For more information about the festival visit www.pulsefringe.com or contact the New Wolsey Theatre on 01473 295900.

Have you enjoyed this year's Pulse Festival? What was your favourite show? Write to Your Letters, Evening Star, 30 Lower Brook Street, Ipswich, IP4 1AN or send an e-mail to eveningstarletters@eveningstar.co.uk

One, nineteen written by Tim Stimpson

Net Curtains Theatre Company

New Wolsey Studio

Pulse Festival - Saturday, June 7

This play comes fresh from a three week run in London and was billed as a look into the immediate future at an east coast flooding tragedy, so I had high hopes.

The story is told from the view point of the media - through interviews with various characters involved in a fictional tragedy with the purpose of showing how the media twist situations to their own ends and report in an exploitative, rather than an informative way.

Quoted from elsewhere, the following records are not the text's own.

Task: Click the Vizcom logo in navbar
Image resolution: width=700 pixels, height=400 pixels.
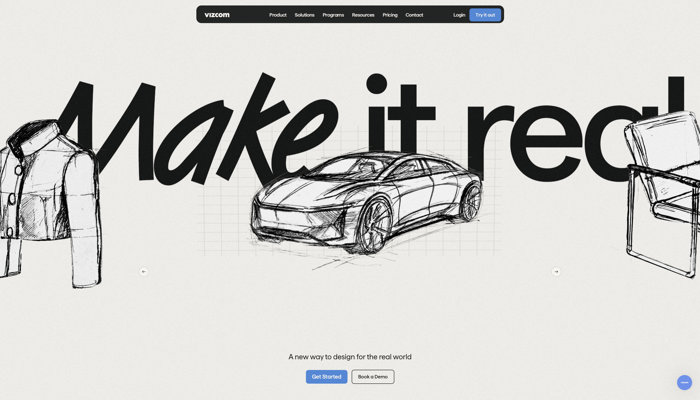Action: point(217,15)
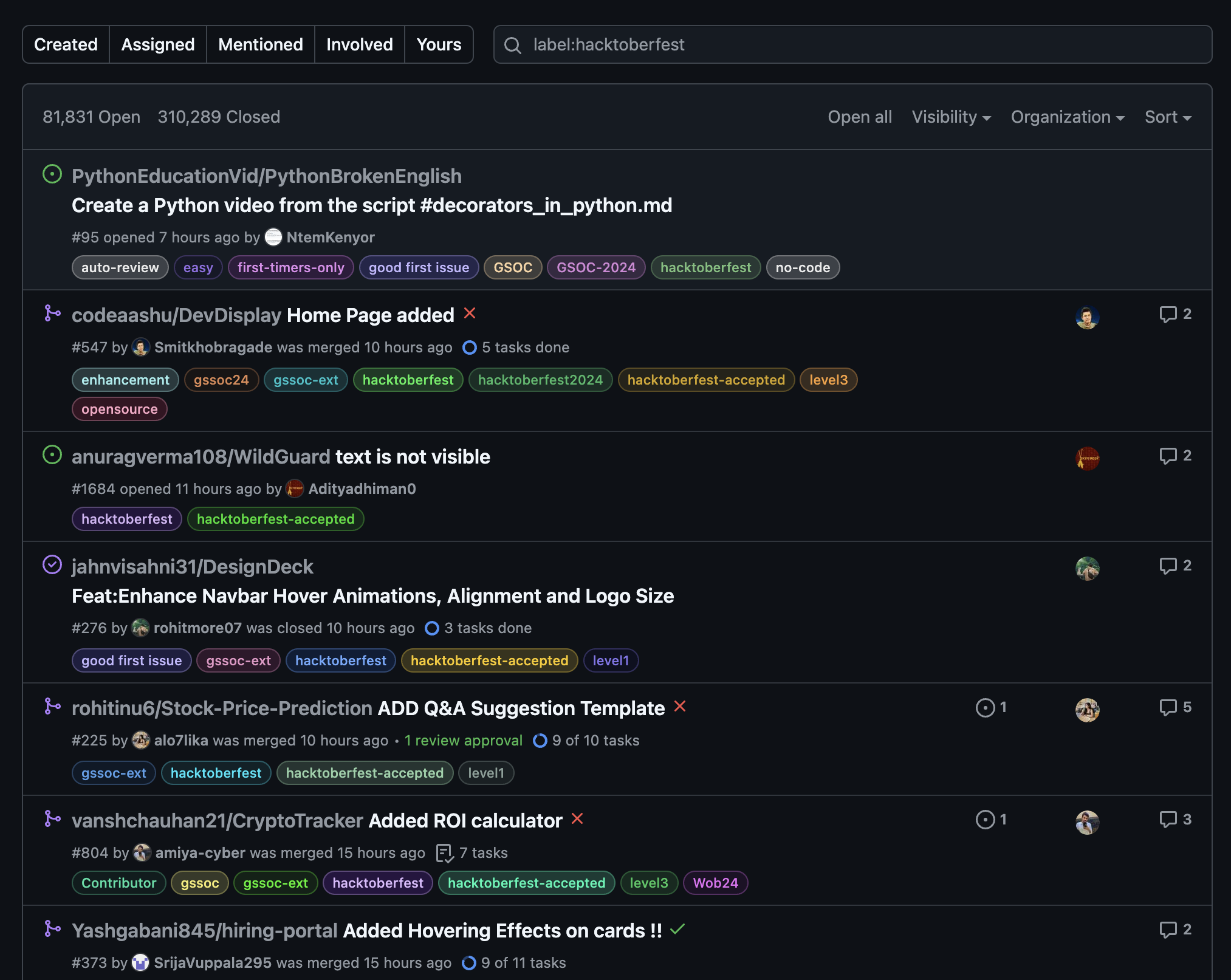Select the Involved tab filter

(359, 44)
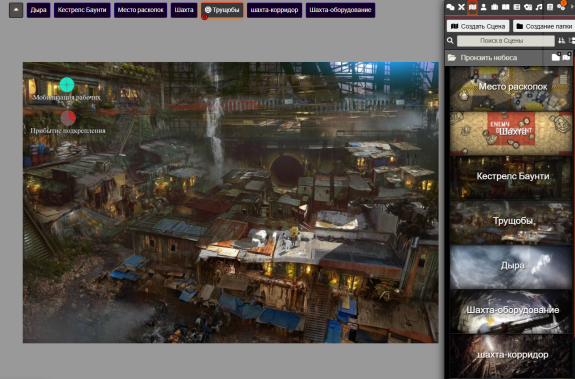Open the Playlists music note tab

[539, 7]
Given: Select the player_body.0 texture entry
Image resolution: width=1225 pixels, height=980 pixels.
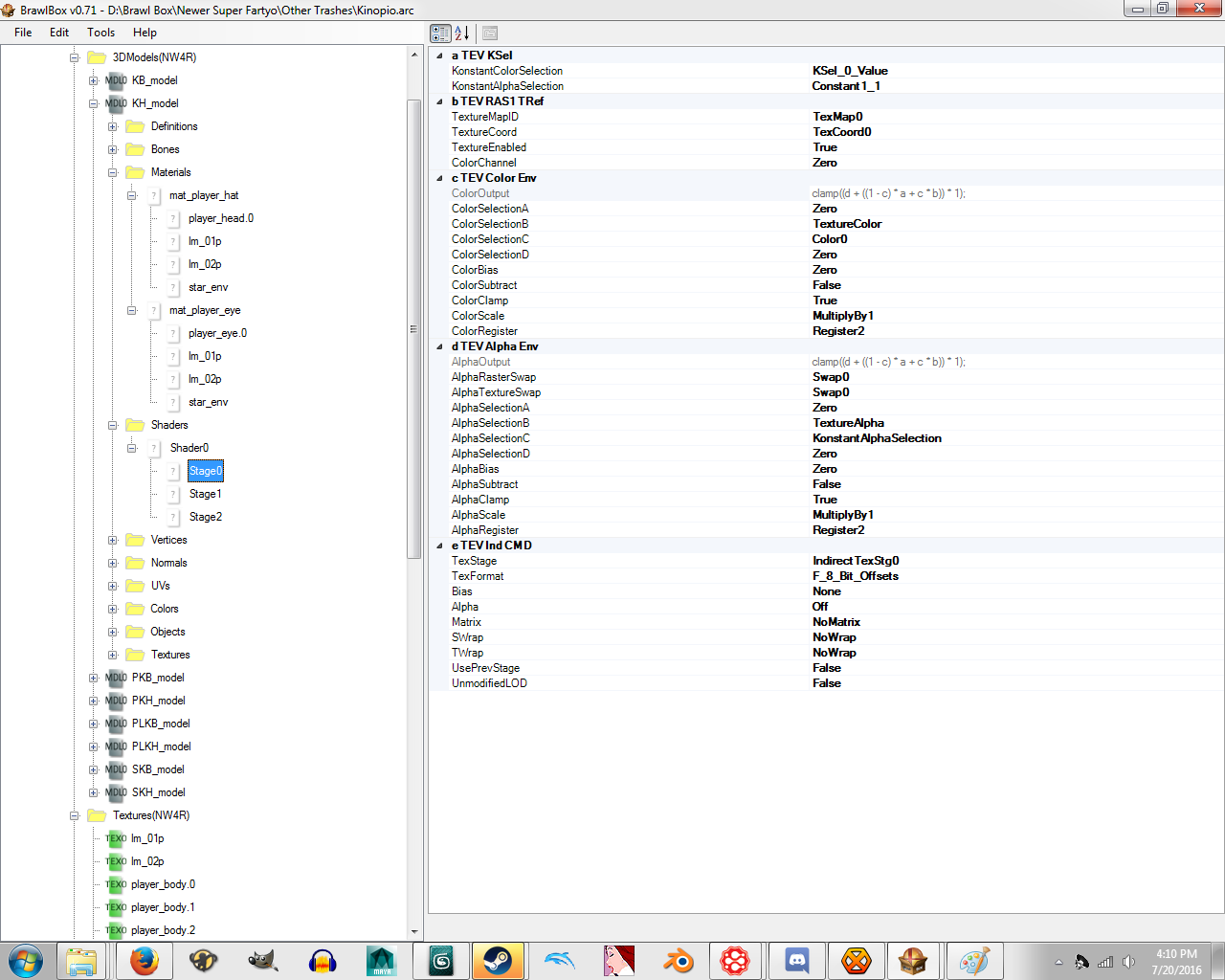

I could see what the writer was trying to do with this approach - and there was a lot of subtle references to the McCanns with the lead character having left her children alone during the floods. But this play fell down on two fronts.

The first was a total absence of any feel that we were witnessing a disaster on a massive scale. To understand the media's exploitation we needed to see the real story too. I wanted the play to start with the reporter on the seafront watching the tide rising higher and higher, talking about evacuation plans or lack of them, building up the tension.

This led to the second problem - lack of characterisation. There were far too many characters involved and we knew so little about any of them that we ceased caring what happened to the missing children very early on.

There were some good moments in the piece. The internet hunger protestor was an interesting idea but then his character was one of the few that developed as the play went on.

I think if the play focused more on the problems of environmental damage and the effects of government inaction on coastal defence erosion rather than just on issues with media coverage it would probably achieve more depth and be a stronger piece as a result.

SUSAN HAWKES

Correspondence

Claire Macdonald

Pulse Festival, Ipswich

New Wolsey Studio, Friday, June 6

The beauty of the Pulse Festival is that it can give a platform for experimental theatre that would not be produced on the main stage.

Claire Macdonald's play is a cross between theatre and short story - although it has no definite structure or plot. A man and a woman meet on a train and discuss possibilities - have they met before? Is this Europe during the war or South America? What is their purpose in travel?

This writer has a way with words, the script is beautifully written but it is a frustrating play to watch in many ways as it gives no indications of purpose and certainly gives no answers to any questions. The expertise of the two actors, and the insightful direction of Patrick Morris made sure the play kept momentum, but it needed their experience to make it work.

Even so, it did become repetitive and was possibly a little too long to hold the attention.

Half way through the play is the only physical interaction between the couple when the train lurches and briefly they are in each others arms. The sensuality and the relief of having something happen made me feel that it would have been good to route the piece in a few more such moments.